First of all, don't buy an acrylic sink. I just want to put that out there. Acrylic is way too soft for a kitchen sink.

Your sink is probably enameled cast iron. Your white enamel sink is staining because the enamel has etched. You should not use abrasive cleaners on enamel; once that shiny surface is gone it's just uncleanable. Lots of old sinks have been etched over the years by overzealous cleaning and that's why they have a bad reputation.

A new white cast iron sink -- high quality like Kohler -- will not stain or chip as long as you don't clean it with Comet or Ajax or something on a regular basis. (Don't worry -- an overhelpful houseguest from time to time is not going to do much damage.)

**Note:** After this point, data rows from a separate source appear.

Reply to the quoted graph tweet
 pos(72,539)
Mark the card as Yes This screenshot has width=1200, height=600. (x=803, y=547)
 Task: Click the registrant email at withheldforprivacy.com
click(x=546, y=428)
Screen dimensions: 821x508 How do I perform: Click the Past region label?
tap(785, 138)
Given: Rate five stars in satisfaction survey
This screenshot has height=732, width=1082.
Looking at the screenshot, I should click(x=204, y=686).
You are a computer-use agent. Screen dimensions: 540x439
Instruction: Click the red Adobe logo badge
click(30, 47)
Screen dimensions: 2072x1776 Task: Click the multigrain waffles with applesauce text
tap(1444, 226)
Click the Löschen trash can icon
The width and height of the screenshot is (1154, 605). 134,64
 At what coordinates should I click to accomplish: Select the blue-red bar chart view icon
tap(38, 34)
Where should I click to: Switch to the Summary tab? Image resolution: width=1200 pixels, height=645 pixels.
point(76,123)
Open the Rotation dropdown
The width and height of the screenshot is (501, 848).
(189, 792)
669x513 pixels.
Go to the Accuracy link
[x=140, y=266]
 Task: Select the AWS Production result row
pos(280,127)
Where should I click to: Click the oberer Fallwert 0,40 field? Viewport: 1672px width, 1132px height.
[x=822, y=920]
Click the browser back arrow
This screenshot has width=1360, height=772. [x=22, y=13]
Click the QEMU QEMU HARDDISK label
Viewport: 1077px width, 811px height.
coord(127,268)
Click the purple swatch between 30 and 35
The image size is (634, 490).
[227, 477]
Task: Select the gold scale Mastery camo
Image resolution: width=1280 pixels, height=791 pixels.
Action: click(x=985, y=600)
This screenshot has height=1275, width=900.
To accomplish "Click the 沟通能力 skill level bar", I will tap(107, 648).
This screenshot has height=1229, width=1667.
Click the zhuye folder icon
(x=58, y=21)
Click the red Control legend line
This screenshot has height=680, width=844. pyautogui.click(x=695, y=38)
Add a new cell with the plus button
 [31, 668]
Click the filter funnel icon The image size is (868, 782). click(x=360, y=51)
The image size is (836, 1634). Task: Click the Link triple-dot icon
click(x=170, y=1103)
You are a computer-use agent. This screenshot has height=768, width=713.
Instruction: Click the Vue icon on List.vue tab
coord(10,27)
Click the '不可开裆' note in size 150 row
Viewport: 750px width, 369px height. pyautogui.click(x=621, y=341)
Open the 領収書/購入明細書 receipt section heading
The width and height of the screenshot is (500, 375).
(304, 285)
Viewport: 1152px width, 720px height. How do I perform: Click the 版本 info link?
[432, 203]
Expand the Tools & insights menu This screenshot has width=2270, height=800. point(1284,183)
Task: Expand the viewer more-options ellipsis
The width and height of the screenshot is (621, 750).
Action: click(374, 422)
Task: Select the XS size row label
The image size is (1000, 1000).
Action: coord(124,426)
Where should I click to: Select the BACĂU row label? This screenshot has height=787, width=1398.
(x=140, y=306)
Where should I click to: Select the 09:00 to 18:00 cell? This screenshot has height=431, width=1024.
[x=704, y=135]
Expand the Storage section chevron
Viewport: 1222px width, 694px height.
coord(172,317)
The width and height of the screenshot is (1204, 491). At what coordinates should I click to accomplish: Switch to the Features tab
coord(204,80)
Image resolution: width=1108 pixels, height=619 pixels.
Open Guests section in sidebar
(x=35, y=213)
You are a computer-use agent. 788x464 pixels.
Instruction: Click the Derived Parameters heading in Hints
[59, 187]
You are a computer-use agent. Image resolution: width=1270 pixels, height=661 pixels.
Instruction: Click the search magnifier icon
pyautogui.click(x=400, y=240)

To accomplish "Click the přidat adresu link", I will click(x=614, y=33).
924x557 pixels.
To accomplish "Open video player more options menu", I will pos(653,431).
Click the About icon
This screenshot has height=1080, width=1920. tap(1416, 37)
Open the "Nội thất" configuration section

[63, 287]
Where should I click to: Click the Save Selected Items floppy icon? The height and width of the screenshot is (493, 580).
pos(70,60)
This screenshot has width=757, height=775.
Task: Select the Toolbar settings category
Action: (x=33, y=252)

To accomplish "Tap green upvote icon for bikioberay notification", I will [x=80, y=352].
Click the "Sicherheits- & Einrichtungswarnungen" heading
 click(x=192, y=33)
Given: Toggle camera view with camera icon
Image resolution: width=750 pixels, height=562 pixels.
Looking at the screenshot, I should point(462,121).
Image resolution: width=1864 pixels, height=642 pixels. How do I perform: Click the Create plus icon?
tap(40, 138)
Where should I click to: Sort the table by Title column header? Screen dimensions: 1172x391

Black composite "stone" sinks such as Moenstone are a good choice although depending on your water you may have a lot of waterspots. Since they are not shiny you won't have quite as much trouble with showing every speck of dust or streak as you would with a black enamel sink.

Stainless steel sinks are super durable and obviously won't stain. They may scratch but scratches can be buffed out. The main drawback to stainless sinks is that some people just don't like the way they look.

Hope that makes sense!


----------



## shadeshaman (Dec 29, 2007)

I clean a lot of sinks (I'm a housecleaner).
You might be bummed to hear this, but, plain ol' white enamel is the best way to go. It really shows far less grime than anything else. It's durable and quiet when the water hits it.
Black shows everything, as does stainless steel (plus, stainless tends to be very loud when the water is running, and contrary to its name, it does stain, plus, if you have real or plated silver anything, and it gets washed with a product containing bleach in your stainless sink, your silver will get black and ruined).

If I could design kitchen appliances, they would all be the color and texture of dried spaghetti sauce.


----------



## Peony (Nov 27, 2003)

We have one, it's enamel. It doesn't bother me, I find I have to wipe it down a bit more then when we had another color, but it's not the bane of my existence or anything.







My fave sink of all time was a Kohler brown earthy color that they made several years back. We got one for our house we built after they had discounted them, awesome color, it didn't show anything.


----------



## Past_VNE (Dec 13, 2003)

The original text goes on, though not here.